WHAT IS BEING ASKED —
Select every line of the records that contains the word "button", matching case exactly, and copy each such line.

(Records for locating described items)
···
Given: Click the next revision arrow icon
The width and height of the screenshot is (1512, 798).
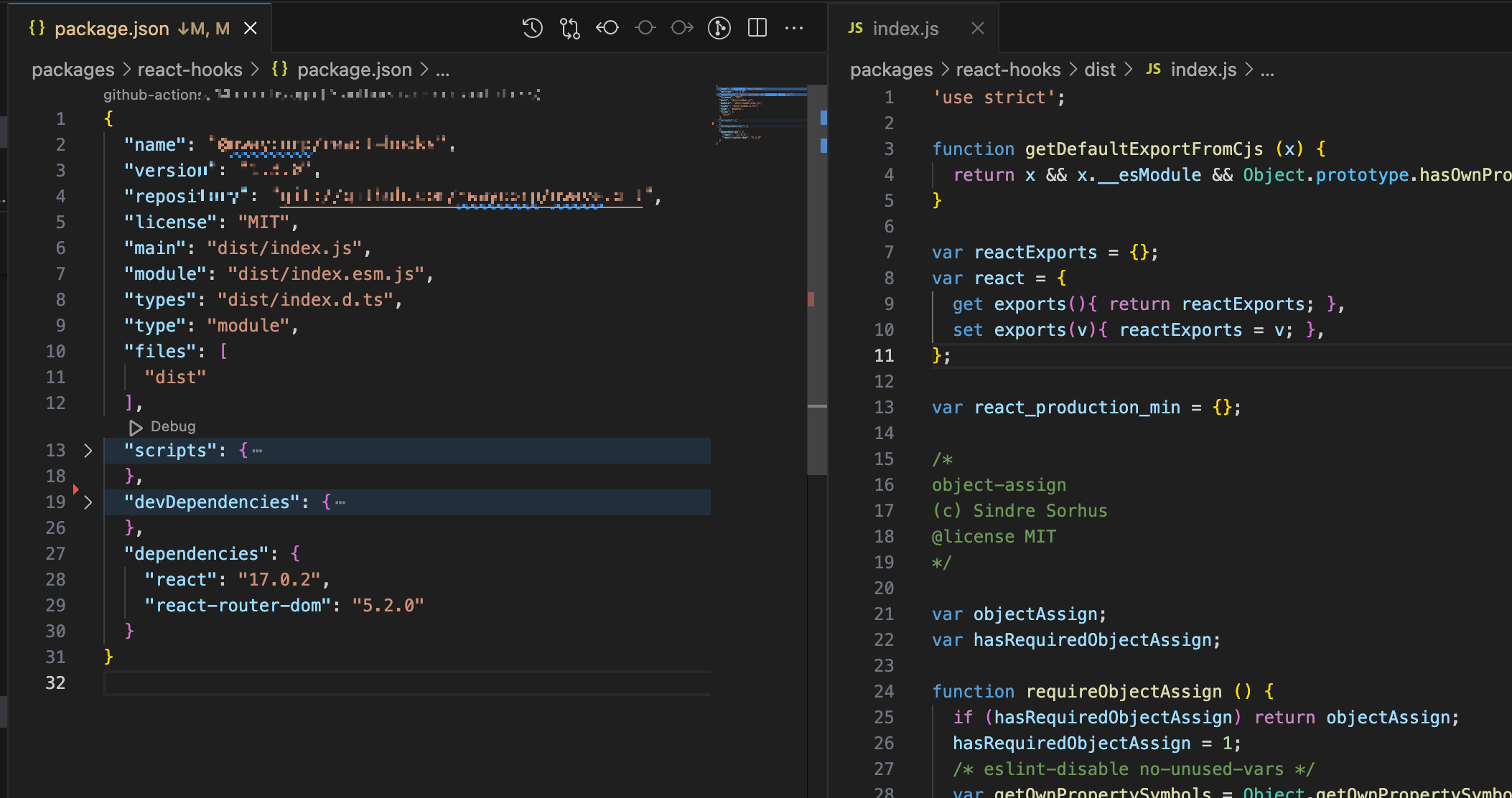Looking at the screenshot, I should pos(682,28).
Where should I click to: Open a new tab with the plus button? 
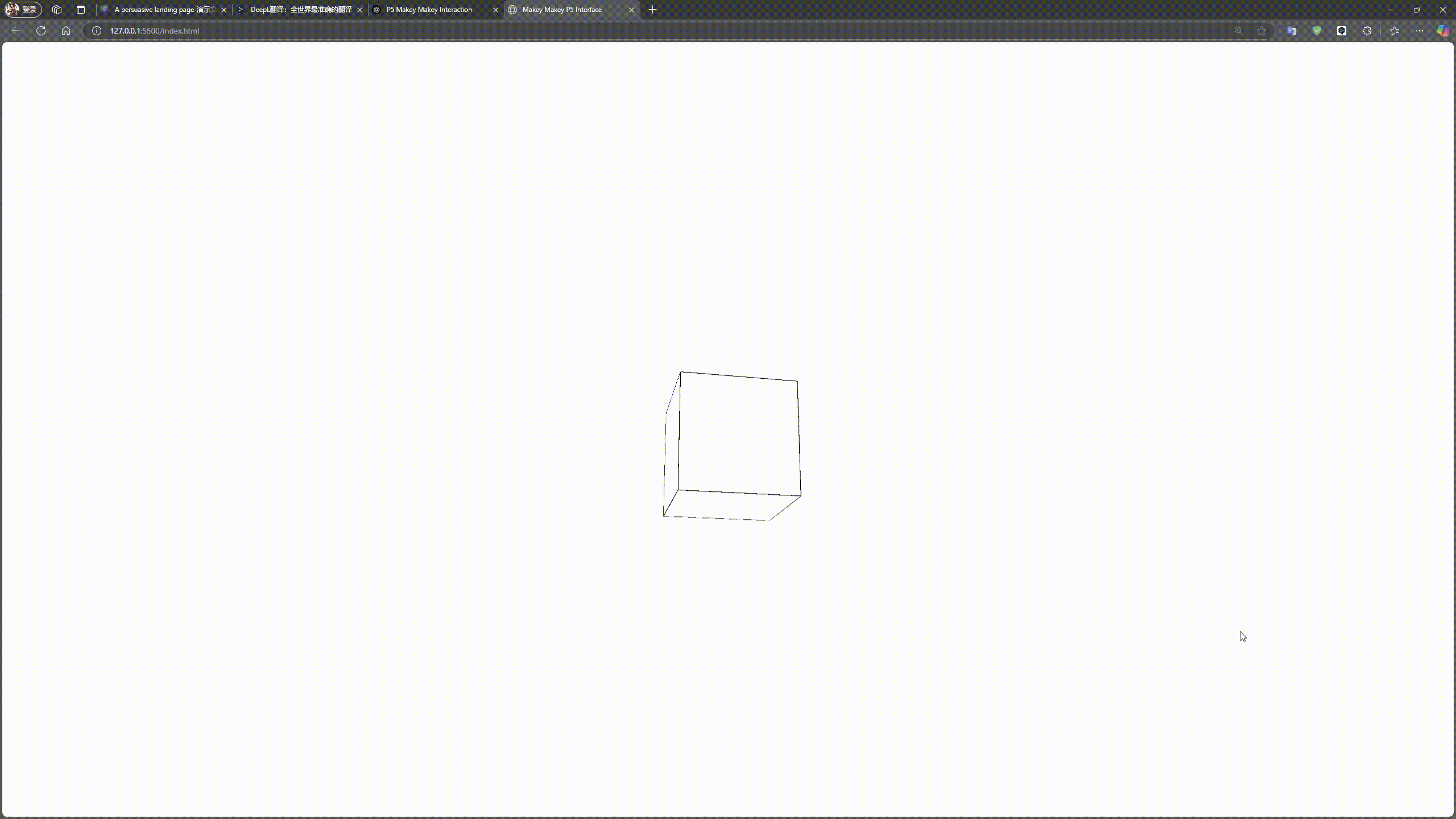652,10
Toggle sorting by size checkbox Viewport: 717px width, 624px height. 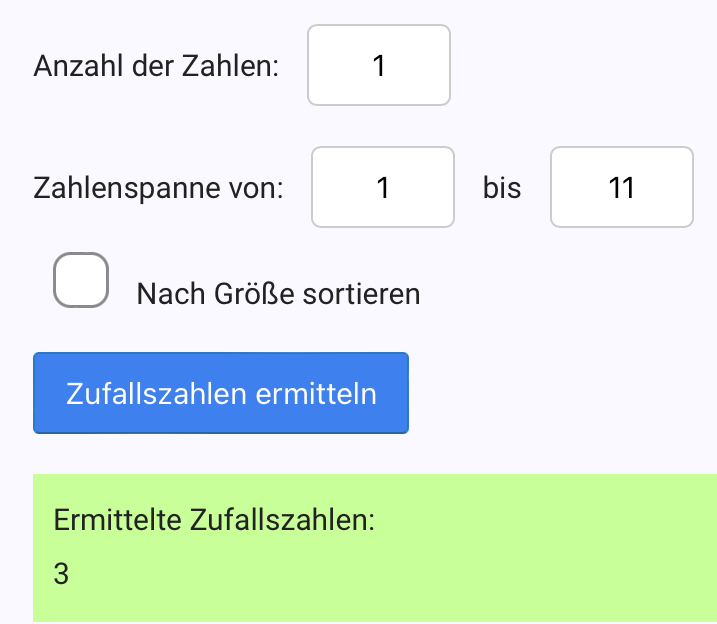pyautogui.click(x=81, y=280)
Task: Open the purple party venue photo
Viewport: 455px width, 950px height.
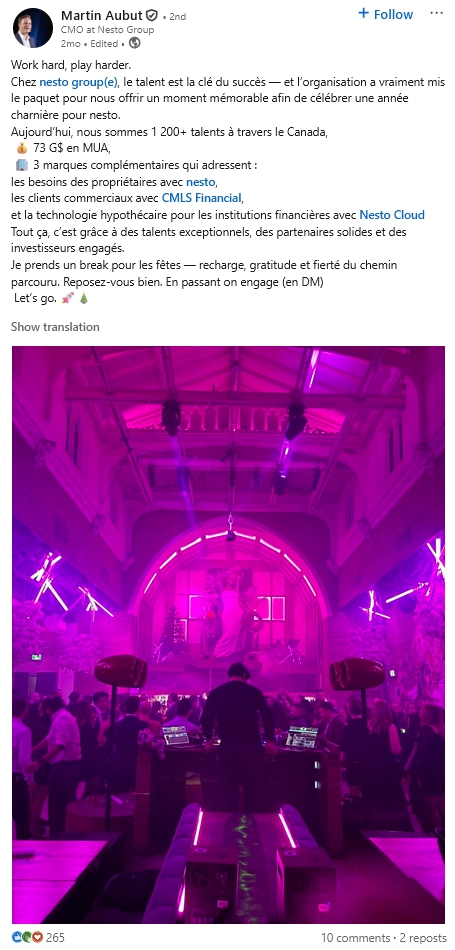Action: coord(228,634)
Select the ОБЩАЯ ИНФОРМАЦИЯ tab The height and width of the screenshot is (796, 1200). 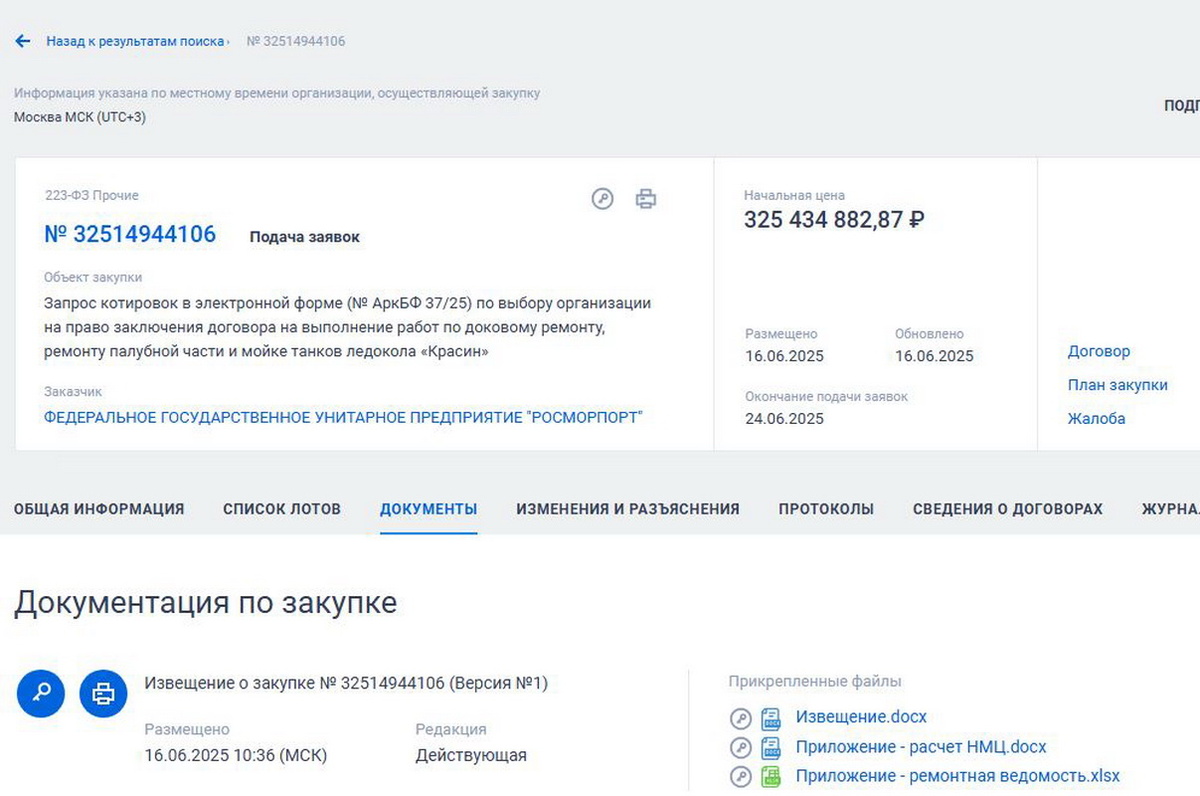tap(98, 509)
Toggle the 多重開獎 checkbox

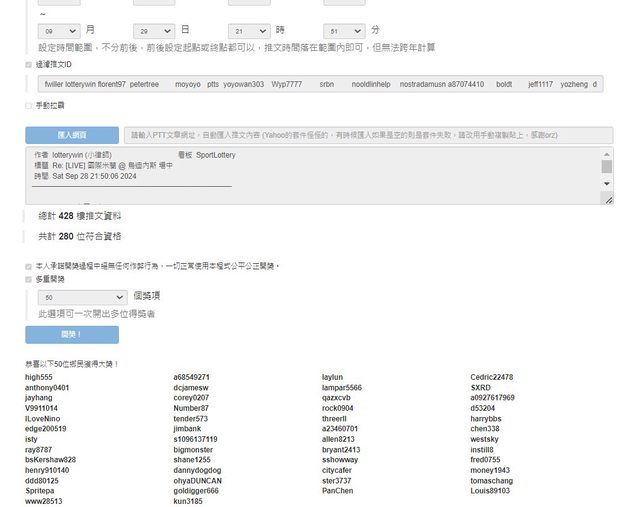coord(28,280)
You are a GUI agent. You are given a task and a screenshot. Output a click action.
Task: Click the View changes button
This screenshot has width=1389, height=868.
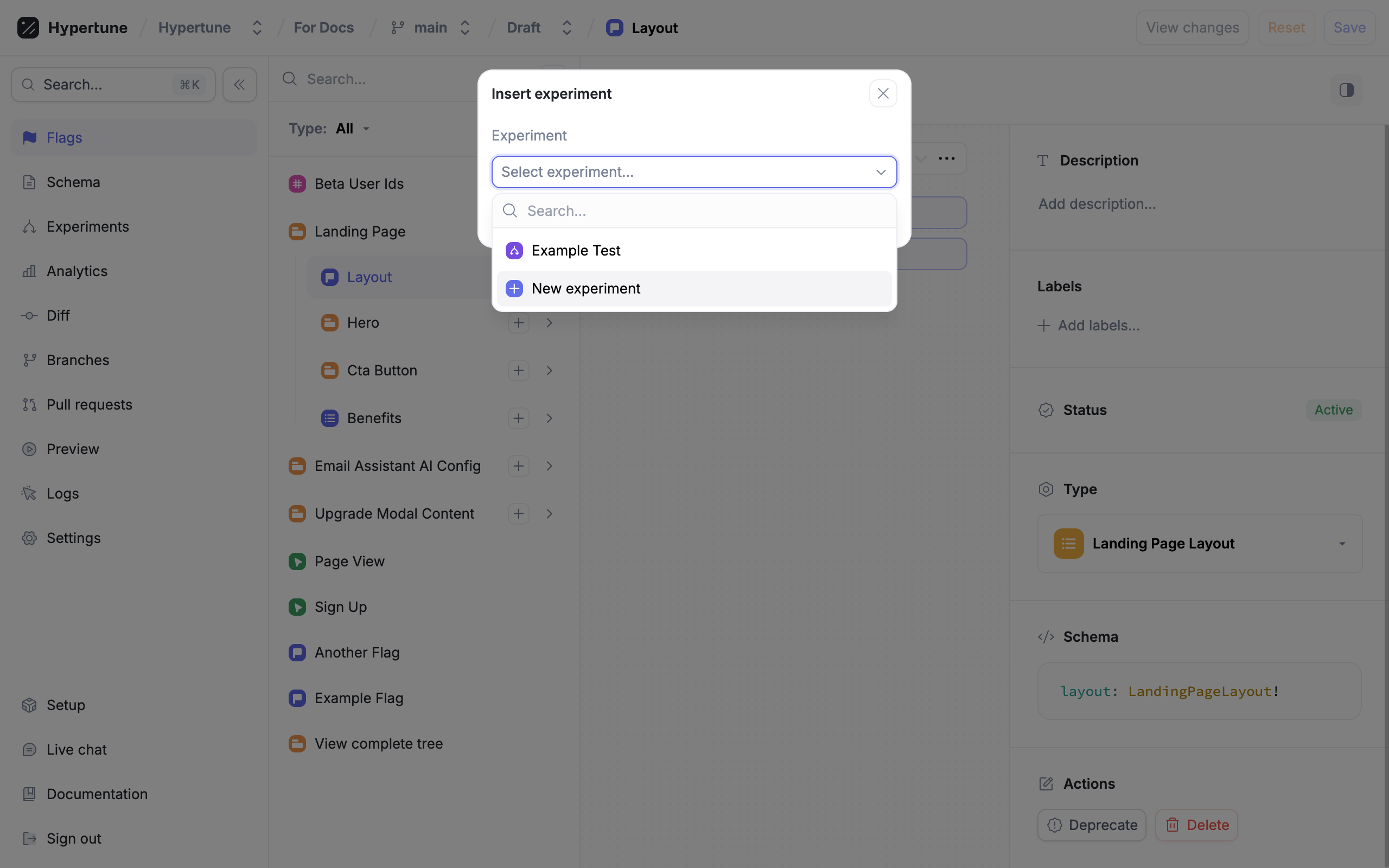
···
THE OUTPUT —
Where should I click to: Open a new tab with the plus button? 
Task: Click the View changes button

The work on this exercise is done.